Problem requirements =
From the line that contains "You are a computer-use" through the end of the records below, write out each line exactly as it appears, but not the pictures.

Data extracts =
+-------+

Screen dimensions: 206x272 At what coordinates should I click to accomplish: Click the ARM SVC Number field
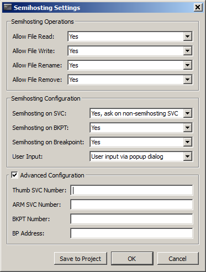pyautogui.click(x=131, y=205)
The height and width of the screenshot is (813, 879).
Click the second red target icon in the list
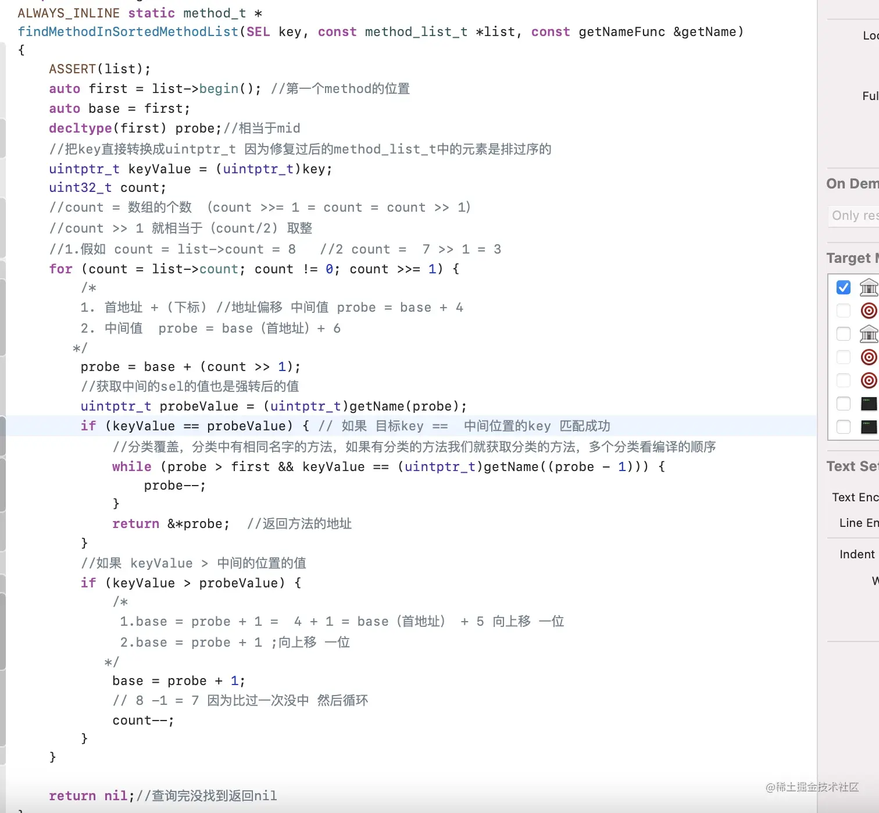pos(869,357)
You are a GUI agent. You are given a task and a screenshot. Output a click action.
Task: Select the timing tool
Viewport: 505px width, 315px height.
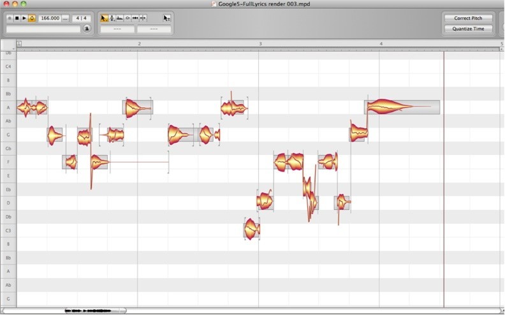pos(135,18)
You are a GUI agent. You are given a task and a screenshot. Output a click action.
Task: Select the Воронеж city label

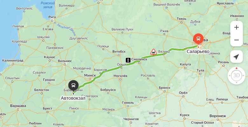218,116
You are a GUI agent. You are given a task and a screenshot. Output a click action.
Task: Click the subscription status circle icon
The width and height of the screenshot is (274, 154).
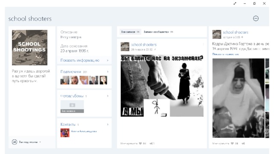[x=14, y=142]
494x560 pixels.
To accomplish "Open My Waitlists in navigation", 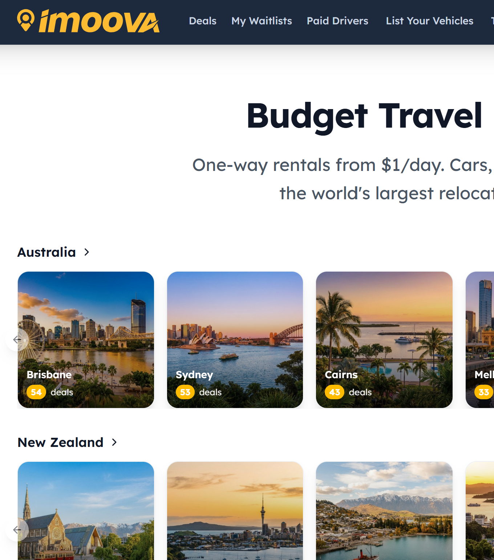I will [262, 21].
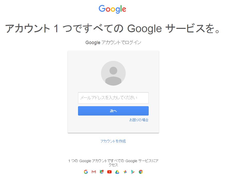Click the Google Search G icon

(86, 172)
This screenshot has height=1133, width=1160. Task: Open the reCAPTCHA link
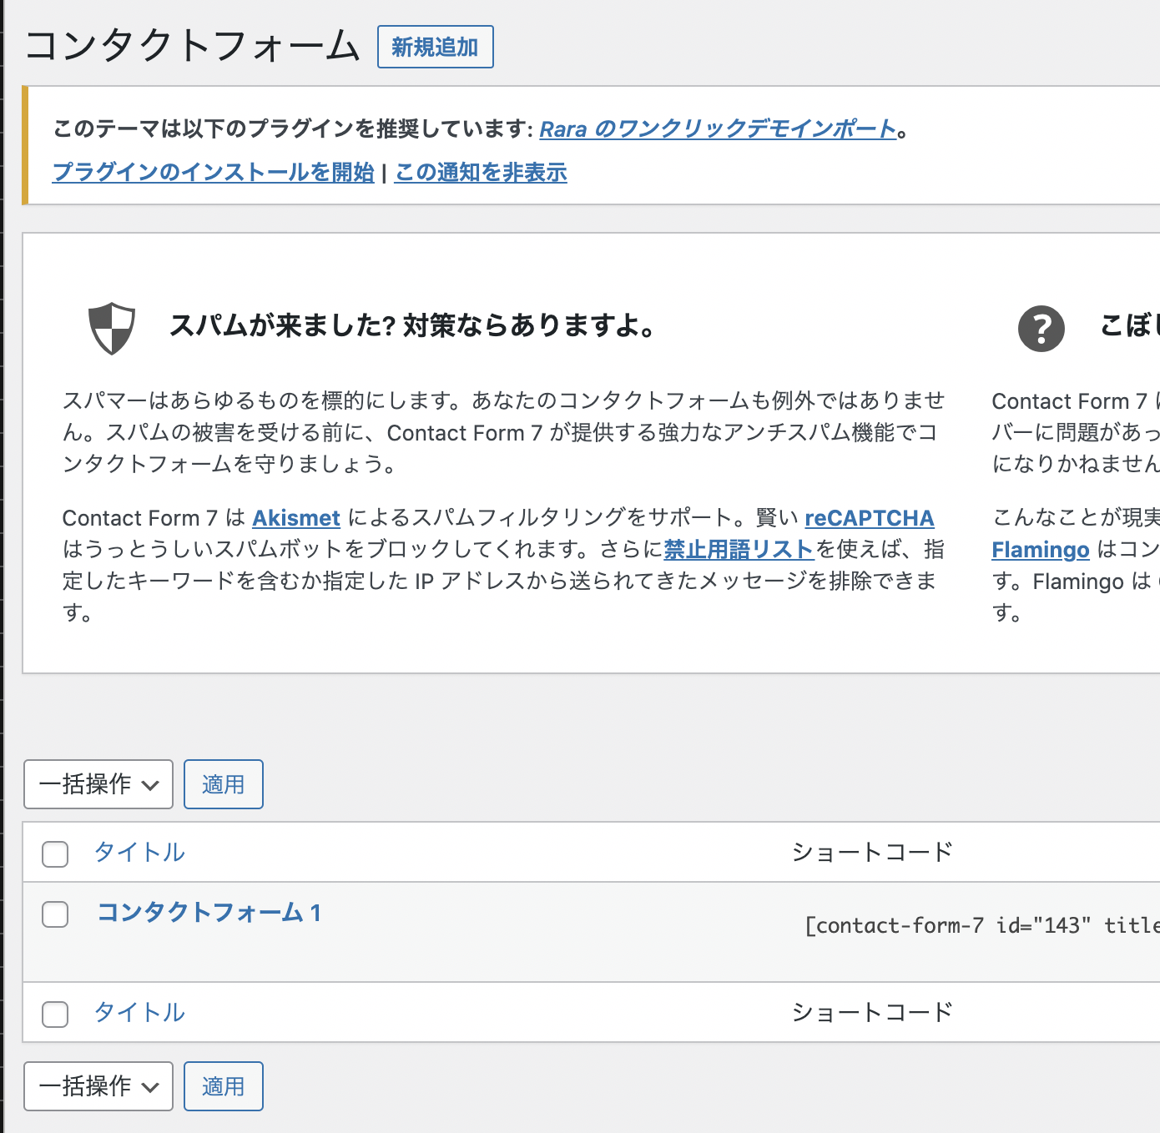(869, 518)
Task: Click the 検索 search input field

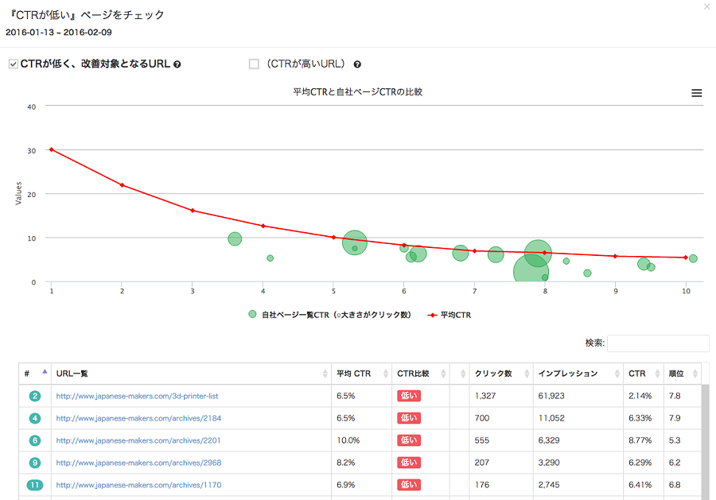Action: pyautogui.click(x=658, y=343)
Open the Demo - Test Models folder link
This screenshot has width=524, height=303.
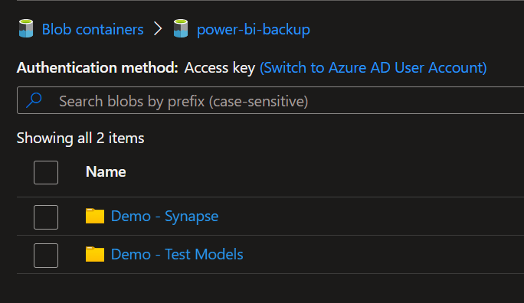pos(177,254)
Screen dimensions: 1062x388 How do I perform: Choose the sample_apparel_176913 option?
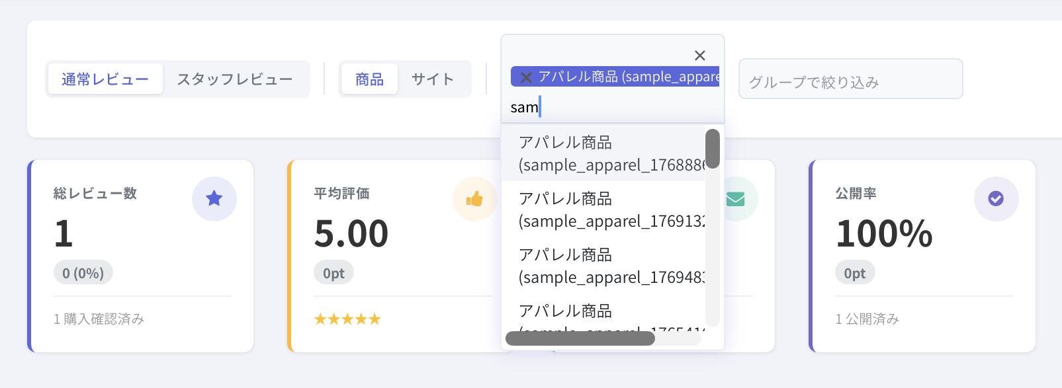coord(603,210)
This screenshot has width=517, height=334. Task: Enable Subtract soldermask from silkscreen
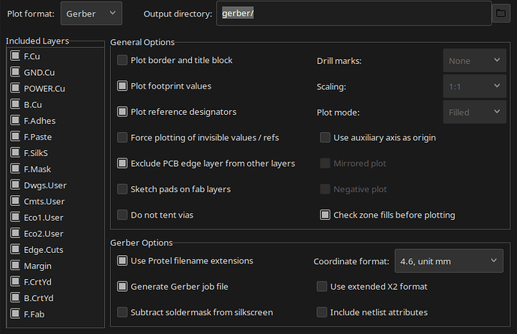pyautogui.click(x=122, y=312)
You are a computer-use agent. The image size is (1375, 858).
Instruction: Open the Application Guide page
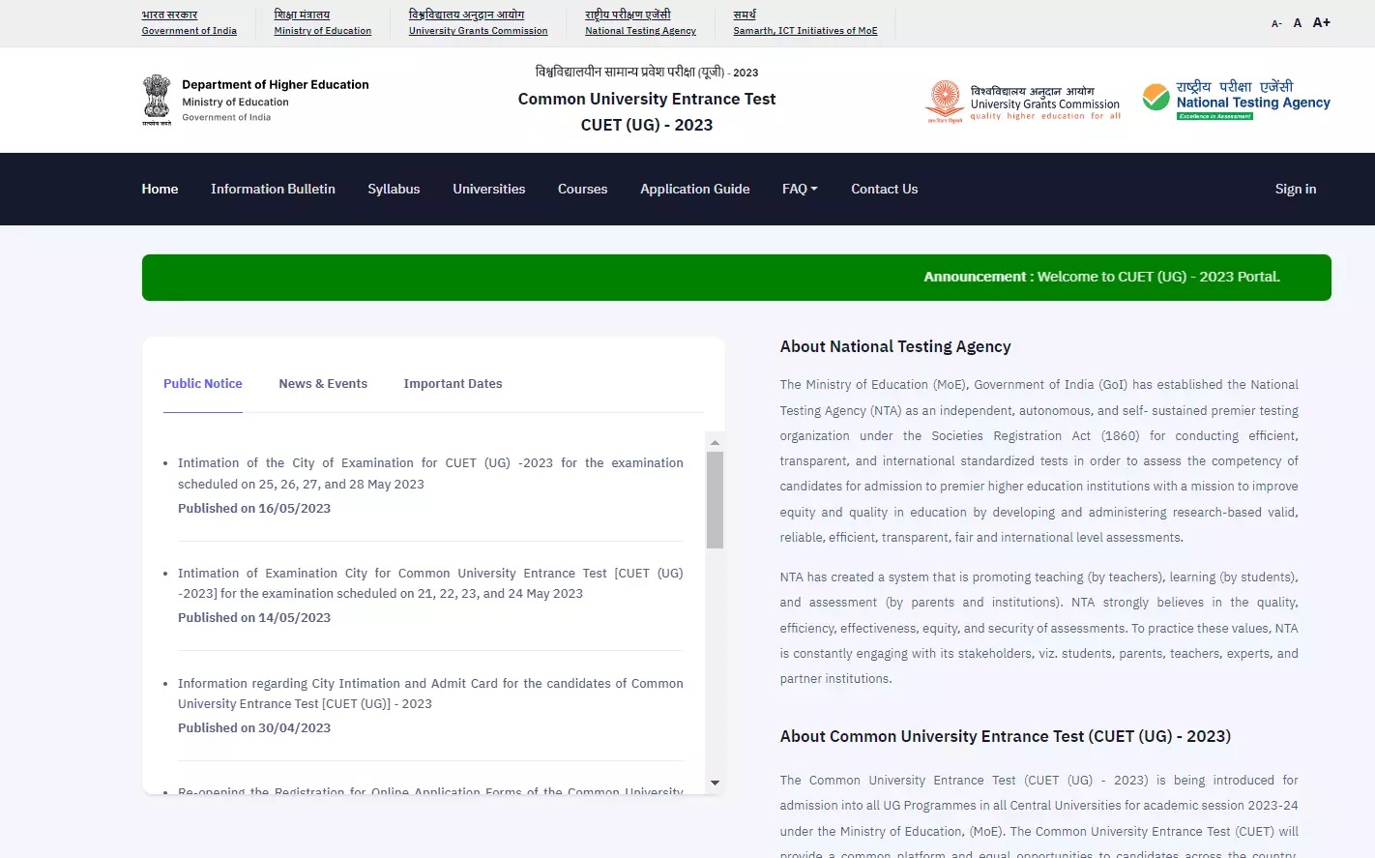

+-------+

Result =
You are a computer-use agent. The image size is (1375, 858).
Instruction: Open the Application Guide page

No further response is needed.